Photo from Straits Times

Consumer Market Research Agency Angelfish describes the ‘uber-mum’ as a modern, forward-looking mother who aims to maintain a healthy and steady balance in her life, spend quality time with the family at home, whilst earning a few pennies and saving money where she can, without succumbing to the social pressure that suggests mums need to have their hands in all of life’s pies.

Ms Anna Gibbons is an ‘uber mom’, passengers stepping into her Mitsubishi Attrage are usually surprised to find their Uber driver is a blonde, 6ft-tall woman.

Gibbons said she is the only Caucasian woman out of its “tens of thousands of driver partners”.

She works an average of 30 hours a week, when the kids are in school or asleep. She started her stint as a Uber driver in April this year.

Uber-owned Lion City Rental gives her a 10 per cent discount on the car rental because she is a single mum.

In 2010, she moved to Singapore with her banker husband and became a permanent resident in 2013. But their 13-year marriage ended last year after he had an affair.

Ms Gibbons said that under the Hague Convention – which is meant to offer protection from cross-border child abductions – she cannot leave the country with her children without her former husband’s consent.

It has been hard for her 10-year- old son and eight-year-old daughter to adjust to life after the divorce. “My daughter is the only white child in her year, and the only white child whose parents don’t live together,” she said. “When you’re going through a divorce with children, they need that stability… In Singapore your friends become your family, but friends aren’t the same as a granddad or an aunt and uncle.”
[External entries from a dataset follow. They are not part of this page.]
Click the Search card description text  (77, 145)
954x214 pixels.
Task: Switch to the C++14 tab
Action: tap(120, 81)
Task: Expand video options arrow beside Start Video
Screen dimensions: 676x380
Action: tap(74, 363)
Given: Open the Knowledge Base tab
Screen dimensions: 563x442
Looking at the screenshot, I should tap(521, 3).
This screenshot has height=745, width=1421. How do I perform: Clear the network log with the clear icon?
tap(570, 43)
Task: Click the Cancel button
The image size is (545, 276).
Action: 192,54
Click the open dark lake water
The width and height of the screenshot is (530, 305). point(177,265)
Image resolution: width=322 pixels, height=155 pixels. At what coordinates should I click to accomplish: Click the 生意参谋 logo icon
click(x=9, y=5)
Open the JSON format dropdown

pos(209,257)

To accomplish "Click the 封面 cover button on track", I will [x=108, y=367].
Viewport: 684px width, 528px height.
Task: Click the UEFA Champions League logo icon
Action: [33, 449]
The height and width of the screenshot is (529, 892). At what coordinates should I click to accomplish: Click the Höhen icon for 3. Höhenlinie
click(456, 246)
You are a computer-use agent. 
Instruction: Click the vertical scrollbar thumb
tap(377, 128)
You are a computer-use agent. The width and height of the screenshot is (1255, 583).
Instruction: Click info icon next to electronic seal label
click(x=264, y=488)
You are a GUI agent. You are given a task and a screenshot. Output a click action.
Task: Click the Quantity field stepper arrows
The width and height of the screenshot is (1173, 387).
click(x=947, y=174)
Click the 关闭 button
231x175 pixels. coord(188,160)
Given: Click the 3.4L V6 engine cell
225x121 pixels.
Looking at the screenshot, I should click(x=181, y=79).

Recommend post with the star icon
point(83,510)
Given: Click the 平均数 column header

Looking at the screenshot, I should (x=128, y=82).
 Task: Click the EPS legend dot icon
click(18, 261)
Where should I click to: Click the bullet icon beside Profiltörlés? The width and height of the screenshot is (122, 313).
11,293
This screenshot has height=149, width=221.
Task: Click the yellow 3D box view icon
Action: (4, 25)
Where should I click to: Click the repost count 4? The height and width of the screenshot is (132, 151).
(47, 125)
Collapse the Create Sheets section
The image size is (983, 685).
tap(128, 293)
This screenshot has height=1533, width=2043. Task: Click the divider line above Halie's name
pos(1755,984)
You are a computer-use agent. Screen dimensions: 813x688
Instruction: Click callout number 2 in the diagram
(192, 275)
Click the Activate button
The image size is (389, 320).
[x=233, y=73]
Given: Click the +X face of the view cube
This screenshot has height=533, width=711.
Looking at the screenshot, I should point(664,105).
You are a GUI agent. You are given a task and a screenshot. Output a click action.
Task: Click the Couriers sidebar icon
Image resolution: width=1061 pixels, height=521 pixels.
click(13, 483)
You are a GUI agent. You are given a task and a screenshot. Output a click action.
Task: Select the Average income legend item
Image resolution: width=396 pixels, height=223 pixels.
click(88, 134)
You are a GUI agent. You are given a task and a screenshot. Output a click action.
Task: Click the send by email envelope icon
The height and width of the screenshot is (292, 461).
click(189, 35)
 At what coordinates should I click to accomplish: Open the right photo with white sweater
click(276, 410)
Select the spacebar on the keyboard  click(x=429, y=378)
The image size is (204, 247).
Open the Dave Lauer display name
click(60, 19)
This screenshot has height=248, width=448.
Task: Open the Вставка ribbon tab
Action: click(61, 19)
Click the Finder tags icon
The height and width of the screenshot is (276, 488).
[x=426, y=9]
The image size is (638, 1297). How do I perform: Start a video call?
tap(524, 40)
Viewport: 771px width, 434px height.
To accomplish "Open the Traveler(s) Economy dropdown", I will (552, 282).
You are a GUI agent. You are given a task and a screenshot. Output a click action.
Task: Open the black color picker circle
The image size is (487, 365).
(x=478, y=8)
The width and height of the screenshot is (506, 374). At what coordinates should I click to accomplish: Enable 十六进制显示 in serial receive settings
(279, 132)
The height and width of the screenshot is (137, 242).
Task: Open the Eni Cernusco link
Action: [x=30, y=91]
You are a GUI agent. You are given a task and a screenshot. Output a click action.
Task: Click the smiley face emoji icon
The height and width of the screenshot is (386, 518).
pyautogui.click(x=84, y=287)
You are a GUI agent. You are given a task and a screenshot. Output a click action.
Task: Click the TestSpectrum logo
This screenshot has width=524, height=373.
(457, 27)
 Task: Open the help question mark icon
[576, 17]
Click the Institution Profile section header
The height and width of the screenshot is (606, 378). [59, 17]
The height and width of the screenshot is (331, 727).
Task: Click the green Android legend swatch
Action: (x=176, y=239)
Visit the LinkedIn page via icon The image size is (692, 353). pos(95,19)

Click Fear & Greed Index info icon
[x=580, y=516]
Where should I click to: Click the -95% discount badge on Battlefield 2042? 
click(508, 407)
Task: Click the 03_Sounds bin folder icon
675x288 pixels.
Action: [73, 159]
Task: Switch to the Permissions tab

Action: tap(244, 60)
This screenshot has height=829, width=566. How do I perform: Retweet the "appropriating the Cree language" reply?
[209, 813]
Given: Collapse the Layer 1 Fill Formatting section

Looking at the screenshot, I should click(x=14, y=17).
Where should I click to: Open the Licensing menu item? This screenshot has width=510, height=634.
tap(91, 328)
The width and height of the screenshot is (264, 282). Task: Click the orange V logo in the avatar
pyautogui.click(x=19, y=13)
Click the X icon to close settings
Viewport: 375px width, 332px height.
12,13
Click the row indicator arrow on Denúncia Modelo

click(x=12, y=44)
But the job has been like “a lifeline” for her, and she enjoys talking to her customers. She once found herself counselling a woman whose husband also had an affair. “She said it’s nice to talk to someone who has been through it and come out the other side,” she said.

Passengers have left feedback for her in the Uber app commending her for being “very strong” or thanking her for sharing her story.

The single mother of two leaves quite an impression on passengers, not only because of her outgoing personality, but also because of her story.

She also said she estimated there could be 200 expatriate women divorcees in a support group in Singapore.

Her husband pays maintenance which covers the rent for her family’s apartment in Pasir Ris, fees for the children’s local school and other living expenses, but she wanted to make her children’s lives easier by having a car.